Lo que ahora está sucediendo con el estatuto sobre las asociaciones ciudadanas opera en el mismo sentido de limitar los contenidos y alcances sobre un Vivir Bien que pudiera ser radical. Las ONG deberían enfocarse en un tipo de Vivir Bien asociado al "desarrollo integral”, pero no podrían cuestionarlo ni avanzar en otras visiones.
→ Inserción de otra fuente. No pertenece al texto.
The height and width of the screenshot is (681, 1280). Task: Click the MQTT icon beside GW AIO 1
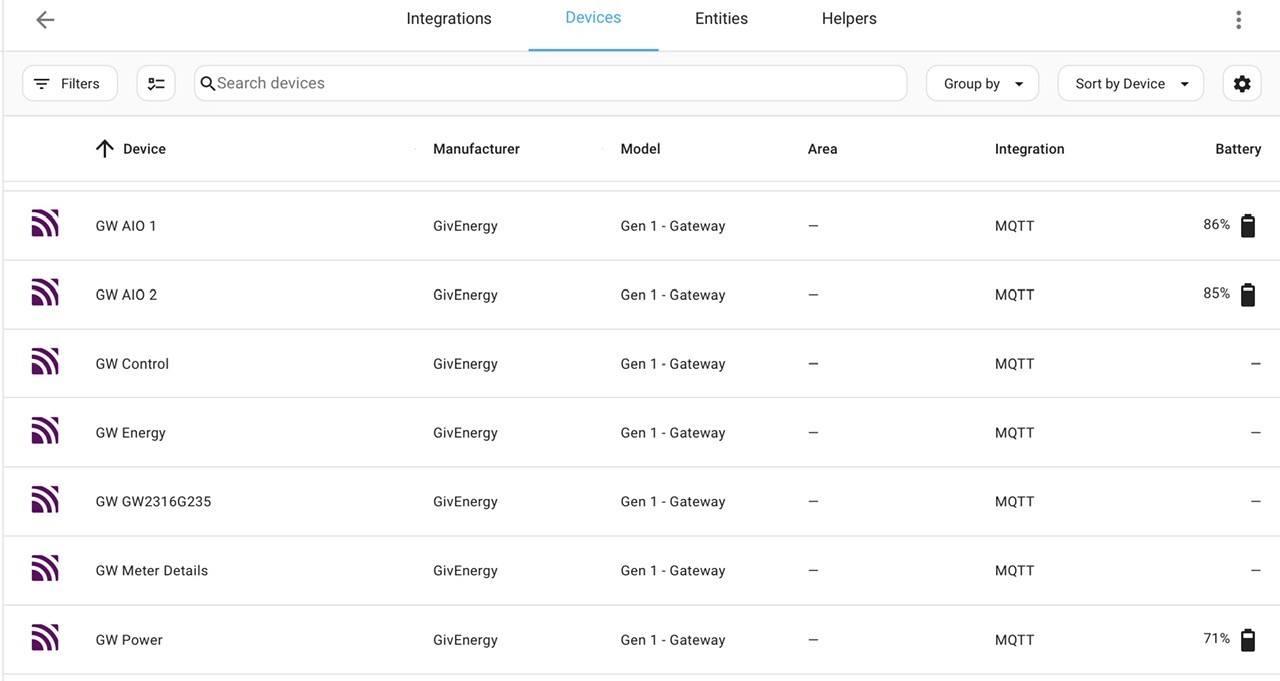tap(45, 223)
Es más, nada impediría que aquellas asociaciones que defiendan un Vivir Bien pongamos por caso, radicalmente andino y ecológico, cuestionando las invasiones petroleras o mineras, puedan ser observadas o disueltas.
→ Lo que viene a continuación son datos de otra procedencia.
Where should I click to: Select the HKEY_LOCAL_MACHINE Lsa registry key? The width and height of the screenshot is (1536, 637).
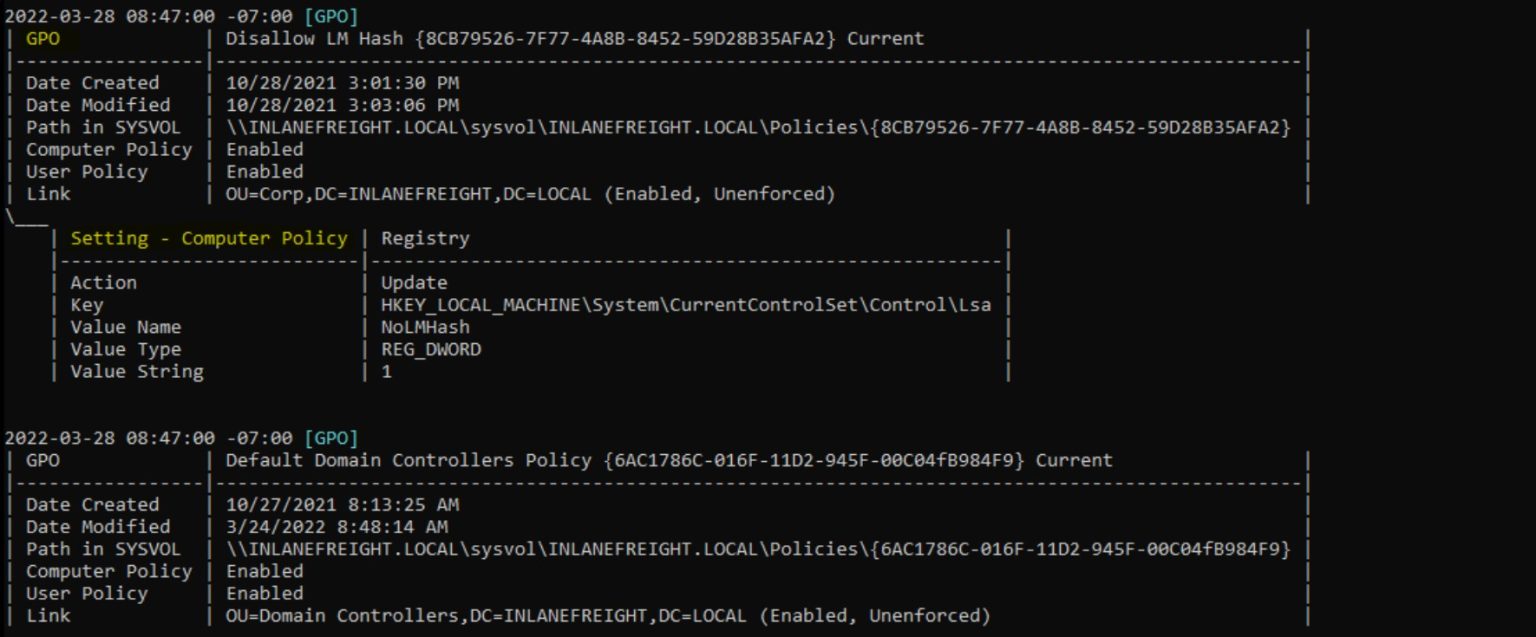686,305
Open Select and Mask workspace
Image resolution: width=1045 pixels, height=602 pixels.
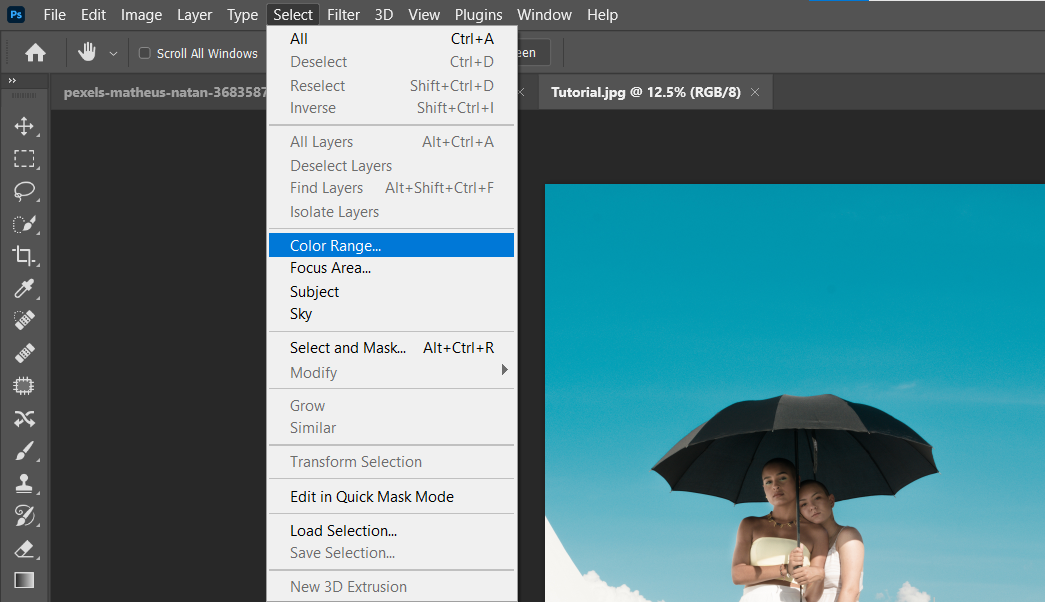coord(348,347)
Desarrollo y cambio climático
Otros impactos inciden sobre las opciones para debatir alternativas sobre el capitalismo, y dentro de ellas, de uno de los problemas actuales más graves, el cambio climático. Existen muchos acuerdos en que la marcha del capitalismo global es insostenible por sus impactos sociales y ambientales, y por descansar en relaciones de desigualdad y poder. Varios componentes de este diagnóstico han sido dichos por distintos actores del Gobierno boliviano, lo que es muy bueno. Pero es necesario advertir que el capitalismo y el desarrollo son conceptos contenidos uno dentro del otro, íntimamente relacionados. Por ello, si se critica al capitalismo también se debería cuestionar al desarrollo, en cualquiera de sus variedades. No tiene sentido cuestionar al capitalismo pero abrazarse al desarrollo. Esos debates son nutridos sobre todo por ONG y centros de investigación, y por las visiones y testimonios de los movimientos sociales. Pero, como se demostró arriba, las ONG que podrían trabajar en esas cuestiones ahora están limitadas a operar dentro de una versión del desarrollo, llamado integral.
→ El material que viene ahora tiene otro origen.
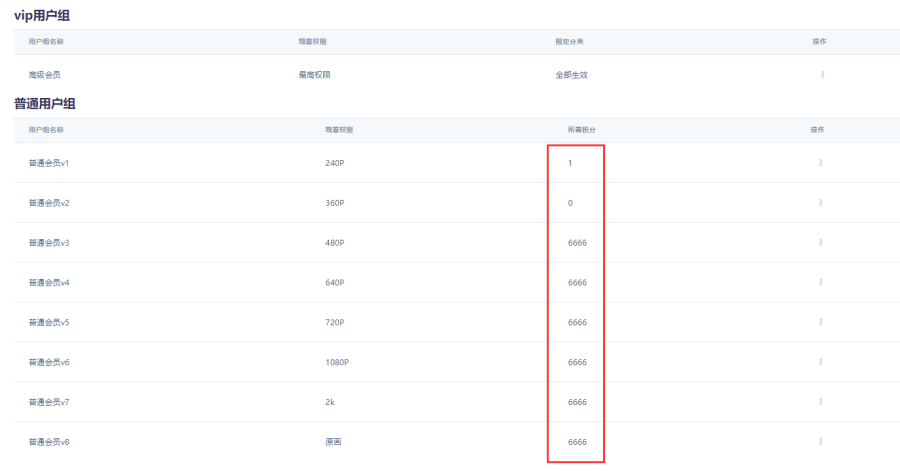Click the 所需积分 column header
The height and width of the screenshot is (471, 900).
[x=582, y=130]
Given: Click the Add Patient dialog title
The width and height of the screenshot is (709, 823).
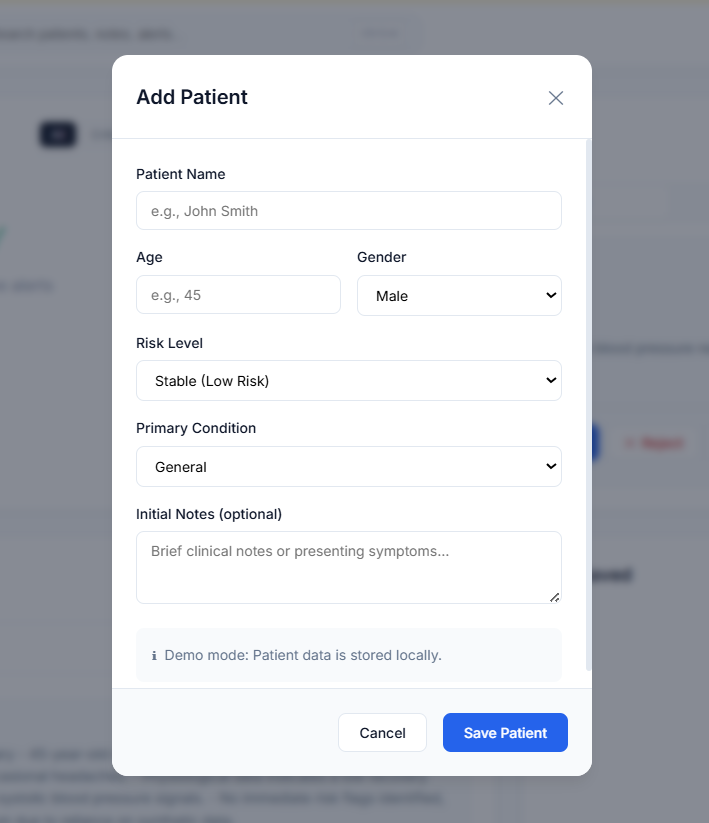Looking at the screenshot, I should coord(192,97).
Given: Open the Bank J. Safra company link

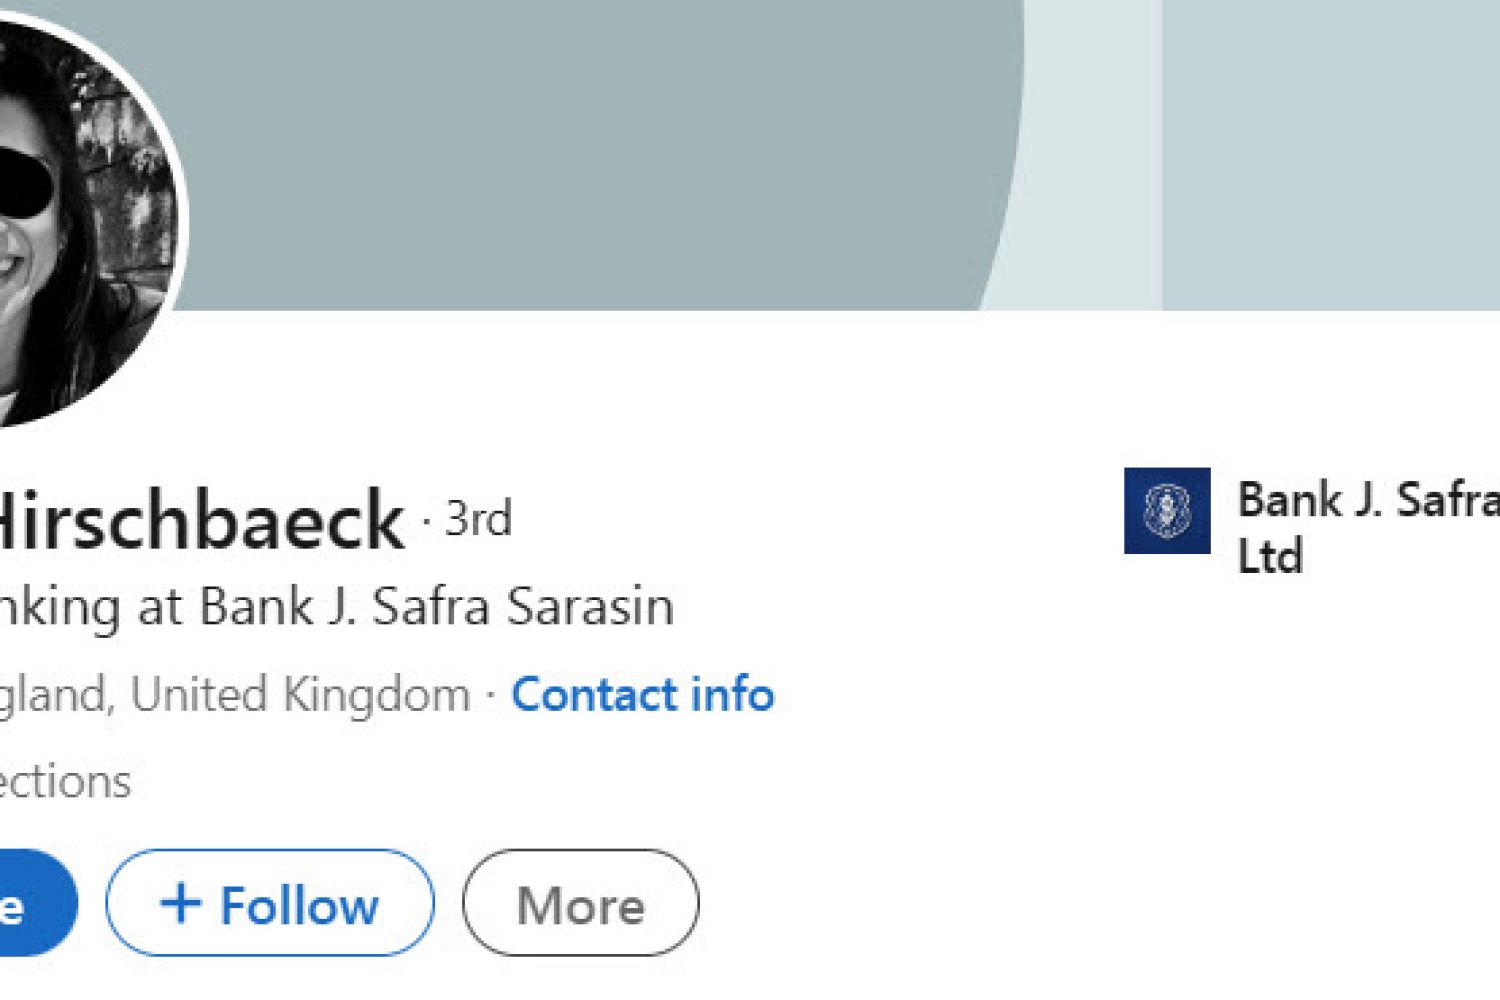Looking at the screenshot, I should [x=1366, y=500].
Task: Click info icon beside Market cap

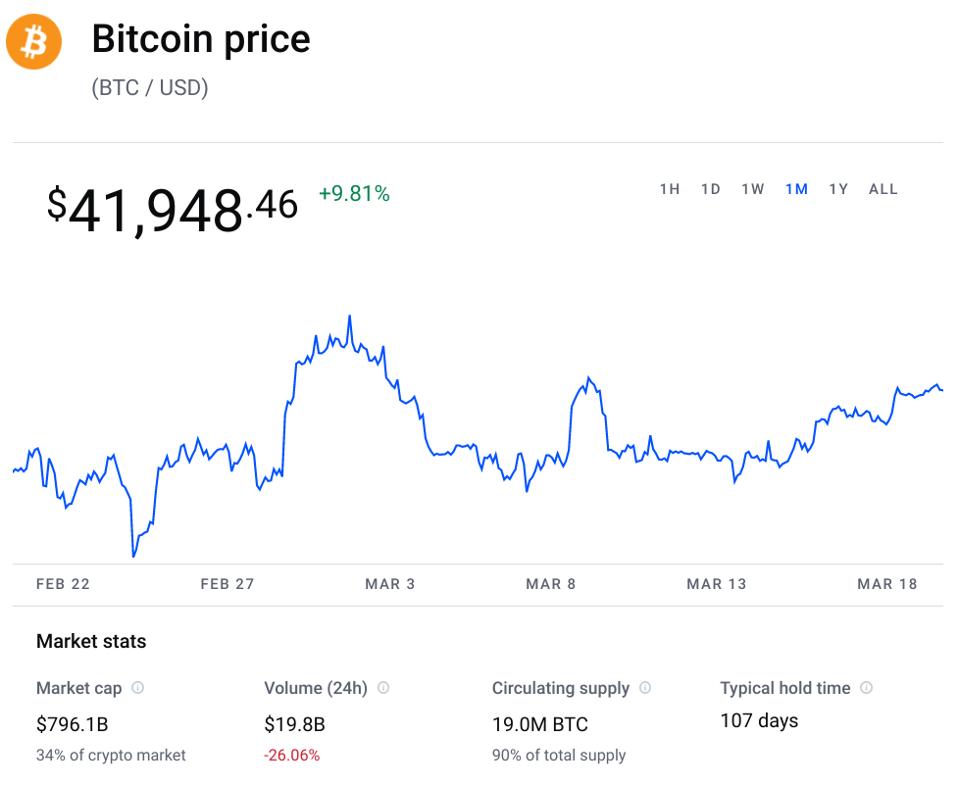Action: coord(138,688)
El debate sobre el capitalismo y el desarrollo además está directamente vinculado a la problemática del cambio climático. Este es un nexo especialmente relevante dada la invitación del Gobierno boliviano a una nueva "cumbre de los pueblos” para analizar esa cuestión.
En la actualidad son muchos los que reconocen que el avance de los cambios en el clima planetario se debe a las perversas expresiones de la pareja capitalismo – desarrollo. Es por eso que activistas y académicos proponen medidas como dejar sin explotar, en el subsuelo, al menos el 80% de los yacimientos petroleros (ya que si esos combustibles son quemados, el cambio climático se dispararía fuera de control). Esta es una medida postextractivista que se da la mano con las visiones originales del Vivir Bien. Pero también sabemos que el gobierno que convoca a esa cumbre tomó partido por un desarrollismo que se mueve en el sentido contrario, intentando extraer más hidrocarburos, que serán quemados y contribuirán al cambio climático. Estrategias similares siguen otros países, y dentro de muchos de ellos hay centenares de asociaciones civiles que les critican y que además exploran opciones postpetroleras.
Muchos de esos grupos, si llegan a participar del encuentro en Tiquipaya, se encontrarán que desde el gobierno y sectores cercanos se critican o imponen condiciones a las ONG nacionales que intentan promover ese tipo de debates. Asoman contradicciones para sostener un debate plural y abierto sobre el cambio climático.
Por todo este tipo de razones, detrás de la intención de encauzar a las organizaciones ciudadanas hay implicaciones que van mucho más allá de simples formalidades burocráticas.